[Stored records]
------------------------------

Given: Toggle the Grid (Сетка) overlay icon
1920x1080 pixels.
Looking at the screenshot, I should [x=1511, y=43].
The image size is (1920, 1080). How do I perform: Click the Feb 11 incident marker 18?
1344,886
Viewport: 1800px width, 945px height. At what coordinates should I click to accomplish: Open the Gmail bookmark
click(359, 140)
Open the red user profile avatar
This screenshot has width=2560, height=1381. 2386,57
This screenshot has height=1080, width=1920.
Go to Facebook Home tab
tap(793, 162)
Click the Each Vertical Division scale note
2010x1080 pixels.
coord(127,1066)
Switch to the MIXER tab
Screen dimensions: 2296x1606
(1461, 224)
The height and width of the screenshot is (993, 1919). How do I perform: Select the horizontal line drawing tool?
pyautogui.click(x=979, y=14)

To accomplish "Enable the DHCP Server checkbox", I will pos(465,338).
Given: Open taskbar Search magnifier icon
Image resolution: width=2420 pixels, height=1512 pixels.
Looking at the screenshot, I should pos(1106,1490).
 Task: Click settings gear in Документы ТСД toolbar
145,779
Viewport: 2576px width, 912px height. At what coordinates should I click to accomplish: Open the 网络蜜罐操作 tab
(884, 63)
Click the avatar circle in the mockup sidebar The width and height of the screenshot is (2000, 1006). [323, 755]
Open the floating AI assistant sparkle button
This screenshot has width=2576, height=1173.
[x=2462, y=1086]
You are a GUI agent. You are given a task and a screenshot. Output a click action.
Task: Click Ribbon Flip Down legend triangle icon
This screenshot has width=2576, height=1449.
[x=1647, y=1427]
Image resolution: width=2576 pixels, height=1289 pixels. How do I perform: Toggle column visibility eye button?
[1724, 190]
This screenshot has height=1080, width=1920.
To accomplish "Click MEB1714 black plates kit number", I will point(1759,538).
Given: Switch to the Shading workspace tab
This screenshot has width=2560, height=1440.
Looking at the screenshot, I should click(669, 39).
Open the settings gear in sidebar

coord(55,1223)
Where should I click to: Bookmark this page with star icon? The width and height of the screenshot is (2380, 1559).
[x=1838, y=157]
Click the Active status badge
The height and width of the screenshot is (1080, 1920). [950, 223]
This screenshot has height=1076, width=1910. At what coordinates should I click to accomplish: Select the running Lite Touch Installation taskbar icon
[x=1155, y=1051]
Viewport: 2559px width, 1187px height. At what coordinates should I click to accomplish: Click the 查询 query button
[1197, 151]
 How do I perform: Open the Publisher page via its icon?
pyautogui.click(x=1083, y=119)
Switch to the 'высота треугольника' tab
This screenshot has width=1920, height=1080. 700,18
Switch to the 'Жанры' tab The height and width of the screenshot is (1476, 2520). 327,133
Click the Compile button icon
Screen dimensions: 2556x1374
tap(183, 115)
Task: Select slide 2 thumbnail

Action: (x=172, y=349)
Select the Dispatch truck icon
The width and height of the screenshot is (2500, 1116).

------------------------------

» **EXERCISE INSTRUCTIONS**
Lines with "will" in them are what the answer must contain; copy each from the records above.

» **OUTPUT FOR THIS TASK**
To accomplish "Enable the DHCP Server checkbox", I will pos(465,338).
To accomplish "Click MEB1714 black plates kit number", I will point(1759,538).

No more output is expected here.